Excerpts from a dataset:

__________________________________________________

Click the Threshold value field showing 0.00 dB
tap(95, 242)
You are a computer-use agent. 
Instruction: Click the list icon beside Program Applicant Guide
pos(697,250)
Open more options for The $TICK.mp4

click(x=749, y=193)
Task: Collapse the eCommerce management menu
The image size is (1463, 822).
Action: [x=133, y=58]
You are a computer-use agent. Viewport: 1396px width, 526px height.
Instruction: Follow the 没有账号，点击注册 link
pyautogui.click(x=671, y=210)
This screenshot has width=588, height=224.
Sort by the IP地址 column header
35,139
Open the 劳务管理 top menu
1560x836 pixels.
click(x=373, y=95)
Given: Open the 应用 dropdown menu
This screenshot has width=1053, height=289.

__________________________________________________

THE TASK:
Please return the span of lines above that opens with the one containing "1560x836 pixels." and closes with the final line, both included, exactly as written and nothing more.

RESULT OF THIS EXERCISE:
1560x836 pixels.
click(x=373, y=95)
Given: Open the 应用 dropdown menu
This screenshot has width=1053, height=289.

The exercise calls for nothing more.